TGA revealed that the initial composition of LGP comprised approximately 6% semivolatiles, 33% hemicellulose, 26% cellulose, 23% lignin, and 12% char. The 6% initial mass loss observed is attributed to semi-volatile organic compounds, including low-molecular-weight metabolites or degradation products not fully removed by freeze-drying that volatilize at relatively low temperatures [26]. The TGA-derived values show reasonable agreement with those obtained through conventional physicochemical analysis (Table 1), which estimated hemicellulose, cellulose, and lignin at 26%, 27%, and 24%, respectively.

Following SWP, a reduction in semi-volatile compounds was observed in the solid phase, likely due to their migration into the liquid hydrolysate. This shift is attributed mainly to the solubilization and possible thermal degradation of low-molecular-weight compounds such as organic acids and lipophilic substances, which are more thermally labile and water-soluble. Elevated SWP temperatures promote the breakdown and removal of these compounds from the biomass matrix. Concurrently, the relative lignin content in the solid residue increased with temperature, consistent with previous reports [4,21,24], likely due to the preferential degradation and removal of hemicellulose and cellulose, which are more susceptible to hydrothermal treatment, since the polymerization of furans into lignin-like compounds is unlikely at temperatures ranging from 150 °C to 210 °C, as such processes generally require higher or more extreme conditions [4].

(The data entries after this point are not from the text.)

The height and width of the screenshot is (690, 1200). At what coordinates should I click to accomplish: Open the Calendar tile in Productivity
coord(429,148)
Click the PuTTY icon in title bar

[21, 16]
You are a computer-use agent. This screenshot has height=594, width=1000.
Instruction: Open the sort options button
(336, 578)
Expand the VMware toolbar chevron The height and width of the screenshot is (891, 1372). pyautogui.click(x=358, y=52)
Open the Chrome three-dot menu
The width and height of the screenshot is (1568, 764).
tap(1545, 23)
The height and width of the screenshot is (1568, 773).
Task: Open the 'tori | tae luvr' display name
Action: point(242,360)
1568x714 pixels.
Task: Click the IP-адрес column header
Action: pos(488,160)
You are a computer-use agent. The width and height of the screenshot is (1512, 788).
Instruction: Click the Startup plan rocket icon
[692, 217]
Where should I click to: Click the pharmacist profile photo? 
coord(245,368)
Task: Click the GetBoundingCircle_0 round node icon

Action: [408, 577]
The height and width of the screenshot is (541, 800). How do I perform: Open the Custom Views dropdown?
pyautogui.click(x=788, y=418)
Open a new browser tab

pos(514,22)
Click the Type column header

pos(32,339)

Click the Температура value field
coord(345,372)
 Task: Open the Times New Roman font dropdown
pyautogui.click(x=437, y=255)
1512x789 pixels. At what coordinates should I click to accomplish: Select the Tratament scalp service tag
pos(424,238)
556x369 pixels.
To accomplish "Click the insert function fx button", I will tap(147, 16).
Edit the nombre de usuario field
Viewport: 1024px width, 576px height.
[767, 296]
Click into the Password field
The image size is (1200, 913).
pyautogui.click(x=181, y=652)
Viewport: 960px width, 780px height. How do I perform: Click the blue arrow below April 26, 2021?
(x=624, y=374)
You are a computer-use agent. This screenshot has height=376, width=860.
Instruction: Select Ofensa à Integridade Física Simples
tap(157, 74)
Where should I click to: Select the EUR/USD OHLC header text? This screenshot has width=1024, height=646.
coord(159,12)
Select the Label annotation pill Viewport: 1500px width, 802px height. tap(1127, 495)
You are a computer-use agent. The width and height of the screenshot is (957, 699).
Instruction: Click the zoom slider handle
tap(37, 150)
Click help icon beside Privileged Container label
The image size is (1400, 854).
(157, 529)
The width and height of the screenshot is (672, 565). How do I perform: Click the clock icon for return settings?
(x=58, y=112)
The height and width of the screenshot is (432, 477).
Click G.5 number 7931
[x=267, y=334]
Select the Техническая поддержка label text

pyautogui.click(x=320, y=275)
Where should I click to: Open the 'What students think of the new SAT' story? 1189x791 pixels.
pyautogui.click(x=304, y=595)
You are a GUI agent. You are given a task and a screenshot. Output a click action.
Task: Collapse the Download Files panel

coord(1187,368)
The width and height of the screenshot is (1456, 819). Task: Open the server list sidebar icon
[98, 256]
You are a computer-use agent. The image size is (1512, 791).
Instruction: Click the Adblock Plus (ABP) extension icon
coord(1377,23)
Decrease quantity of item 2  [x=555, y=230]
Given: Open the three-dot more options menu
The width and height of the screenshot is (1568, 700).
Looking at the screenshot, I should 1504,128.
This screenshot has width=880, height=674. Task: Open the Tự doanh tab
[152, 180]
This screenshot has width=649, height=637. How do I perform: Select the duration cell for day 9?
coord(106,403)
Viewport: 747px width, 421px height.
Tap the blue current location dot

Hemicellulose content declined from 33% in raw LGP to 8% at 150 °C, which is consistent with the sugar quantification results for the hydrolysate. This suggests that hemicellulose was effectively hydrolyzed into smaller sugar molecules such as arabinose, glucose, and xylose. As a result, the solid fraction became progressively enriched in lignin and cellulose, indicating that higher processing temperatures contribute to a more recalcitrant residue.

These findings reinforce the effectiveness of SWP in selectively breaking down hemicellulose while leaving behind a solid matrix rich in lignin and thermally stable compounds, which may have implications for further valorization strategies.

4. Conclusions

Subcritical water processing in a semi-continuous system has proven to be an effective method for extracting reducing sugars from grape pomace. The highest sugar yield was observed at 150 °C, as this temperature offered an optimal balance between sugar production and degradation. Under the conditions tested (150 °C, 150 bar, pH 7, a s/f of 30 g water g⁻¹ of LGP, and a flow rate of 5 mL min⁻¹), a maximum yield of 296 mg of reducing sugars g⁻¹ of grape pomace was achieved. However, raising the temperature to 210 °C resulted in a decrease in sugar yield due to the thermal degradation of monosaccharides like glucose and xylose, leading to the formation of by-products such as 5-hydroxymethylfurfural and furfural. To gain deeper insights into the reaction kinetics governing grape pomace hydrolysis, a first-order kinetic model was developed, highlighting the competitive dynamics between sugar formation and degradation.